哭过的脑袋发木、发懵,还透着一股诡异的清凉,许是眼泪蒸发带走了什幺热量。纪守和再次躺回她的床,身影和几个小时前自慰的她重叠。她的手抓来白柊的衬衫,它带着自己眼泪的潮意,味道还是淡淡的花香。

纪守和承认自己是傻逼了,因为在头痛到不知道该闭上眼睛还是睁开的时候,她将那件衣服一点点拉进被里,塞进自己的怀中。
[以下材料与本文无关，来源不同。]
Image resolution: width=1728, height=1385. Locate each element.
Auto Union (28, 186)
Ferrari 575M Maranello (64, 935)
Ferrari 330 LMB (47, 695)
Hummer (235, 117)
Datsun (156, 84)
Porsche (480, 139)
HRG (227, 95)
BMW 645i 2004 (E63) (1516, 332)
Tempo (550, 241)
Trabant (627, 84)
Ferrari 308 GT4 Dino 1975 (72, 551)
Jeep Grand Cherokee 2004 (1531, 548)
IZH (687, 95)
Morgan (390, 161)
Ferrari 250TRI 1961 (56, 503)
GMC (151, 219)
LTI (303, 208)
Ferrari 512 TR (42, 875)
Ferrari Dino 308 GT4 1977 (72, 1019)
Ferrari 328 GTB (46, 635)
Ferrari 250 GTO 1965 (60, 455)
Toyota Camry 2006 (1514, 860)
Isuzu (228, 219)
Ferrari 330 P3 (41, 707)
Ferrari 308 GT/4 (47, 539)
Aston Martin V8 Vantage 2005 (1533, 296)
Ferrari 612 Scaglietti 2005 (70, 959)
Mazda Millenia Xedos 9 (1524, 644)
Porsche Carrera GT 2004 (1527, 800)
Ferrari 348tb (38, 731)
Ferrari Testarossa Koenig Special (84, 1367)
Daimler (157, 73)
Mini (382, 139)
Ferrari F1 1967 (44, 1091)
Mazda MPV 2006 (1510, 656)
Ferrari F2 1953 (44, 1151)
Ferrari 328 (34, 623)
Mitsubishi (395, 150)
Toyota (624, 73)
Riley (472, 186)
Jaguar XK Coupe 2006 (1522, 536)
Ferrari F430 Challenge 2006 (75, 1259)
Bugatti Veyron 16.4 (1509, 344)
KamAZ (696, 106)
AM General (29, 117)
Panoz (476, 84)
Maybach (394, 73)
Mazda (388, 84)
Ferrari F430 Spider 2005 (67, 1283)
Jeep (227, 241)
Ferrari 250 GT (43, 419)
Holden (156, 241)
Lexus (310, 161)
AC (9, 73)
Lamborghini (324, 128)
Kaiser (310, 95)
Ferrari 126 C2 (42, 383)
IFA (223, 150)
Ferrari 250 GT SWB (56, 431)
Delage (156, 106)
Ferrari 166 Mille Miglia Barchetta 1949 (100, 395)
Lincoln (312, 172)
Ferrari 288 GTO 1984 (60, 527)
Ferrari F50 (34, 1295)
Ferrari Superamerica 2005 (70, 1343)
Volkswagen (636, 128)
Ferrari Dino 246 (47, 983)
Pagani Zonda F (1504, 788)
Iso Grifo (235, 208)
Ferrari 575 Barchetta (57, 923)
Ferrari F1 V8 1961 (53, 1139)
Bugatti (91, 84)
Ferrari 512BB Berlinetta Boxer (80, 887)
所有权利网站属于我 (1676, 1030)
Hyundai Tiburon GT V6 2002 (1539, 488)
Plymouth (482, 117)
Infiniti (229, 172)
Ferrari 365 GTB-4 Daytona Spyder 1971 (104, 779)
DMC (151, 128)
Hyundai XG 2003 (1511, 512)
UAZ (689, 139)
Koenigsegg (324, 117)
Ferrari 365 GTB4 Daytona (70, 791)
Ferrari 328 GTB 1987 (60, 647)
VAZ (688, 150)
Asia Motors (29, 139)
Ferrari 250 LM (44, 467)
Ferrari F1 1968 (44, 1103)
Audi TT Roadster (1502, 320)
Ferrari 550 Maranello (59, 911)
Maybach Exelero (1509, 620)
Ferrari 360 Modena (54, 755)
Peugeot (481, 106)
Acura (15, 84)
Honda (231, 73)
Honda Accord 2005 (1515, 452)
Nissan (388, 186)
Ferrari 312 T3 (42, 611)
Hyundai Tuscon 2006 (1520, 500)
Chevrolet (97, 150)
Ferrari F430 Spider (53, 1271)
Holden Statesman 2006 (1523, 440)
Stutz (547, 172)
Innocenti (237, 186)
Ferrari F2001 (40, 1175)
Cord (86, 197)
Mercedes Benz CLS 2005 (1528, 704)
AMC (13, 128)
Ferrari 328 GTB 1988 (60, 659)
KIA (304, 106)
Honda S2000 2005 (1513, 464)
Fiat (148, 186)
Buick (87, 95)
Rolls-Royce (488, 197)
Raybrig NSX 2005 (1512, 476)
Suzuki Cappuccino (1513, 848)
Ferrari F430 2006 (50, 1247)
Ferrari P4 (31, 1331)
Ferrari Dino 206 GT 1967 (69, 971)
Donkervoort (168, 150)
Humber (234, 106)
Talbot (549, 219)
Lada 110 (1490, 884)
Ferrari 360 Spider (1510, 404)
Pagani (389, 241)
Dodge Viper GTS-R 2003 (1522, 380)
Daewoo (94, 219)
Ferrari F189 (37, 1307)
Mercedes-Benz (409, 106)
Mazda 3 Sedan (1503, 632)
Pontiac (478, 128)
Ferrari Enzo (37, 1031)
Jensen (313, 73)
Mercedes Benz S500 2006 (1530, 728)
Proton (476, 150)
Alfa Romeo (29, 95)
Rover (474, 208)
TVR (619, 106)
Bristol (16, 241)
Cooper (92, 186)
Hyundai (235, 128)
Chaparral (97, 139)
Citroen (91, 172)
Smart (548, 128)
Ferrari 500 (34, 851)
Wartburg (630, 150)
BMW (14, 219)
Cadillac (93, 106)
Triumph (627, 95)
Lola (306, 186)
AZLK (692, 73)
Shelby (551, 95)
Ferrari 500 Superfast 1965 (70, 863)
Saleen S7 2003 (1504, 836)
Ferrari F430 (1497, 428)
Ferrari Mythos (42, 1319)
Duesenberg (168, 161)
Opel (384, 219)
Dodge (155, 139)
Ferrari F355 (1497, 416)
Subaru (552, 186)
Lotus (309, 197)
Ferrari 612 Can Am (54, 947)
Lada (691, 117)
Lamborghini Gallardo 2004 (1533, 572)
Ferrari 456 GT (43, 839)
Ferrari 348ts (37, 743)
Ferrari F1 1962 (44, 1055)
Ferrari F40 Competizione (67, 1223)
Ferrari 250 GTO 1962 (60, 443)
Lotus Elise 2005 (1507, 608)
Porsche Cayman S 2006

纪守和太孤单了,孤单到需要靠幻想与一个只有一面之缘的人产生羁绊才能喘息。她对白柊当然算不上爱,她不了解白柊,甚至不记得她的脸长什幺样子,但这不妨碍她继续抱着那件松垮的衬衫,不妨碍她的感情在想象里发酵。

在我抓着她时她没有踢开我,在我靠着她时她没有推开我,她见过我的裸体,她留下了联系方式,只凭着这几点,纪守和就可以安心幻想,甚至为了满足自己的幻想而说服自己——白柊没有厌弃她,而她,是爱着白柊的,一见钟情。

如果不这幺想的话,她该如何面对自己呢?

只是想想而已,谁都不知道,谁都不影响,至少纪守和认为她不需要为自己的性幻想承担什幺责任,于是原本为了蔽体的衬衫成了她套在睡衣外的暧昧。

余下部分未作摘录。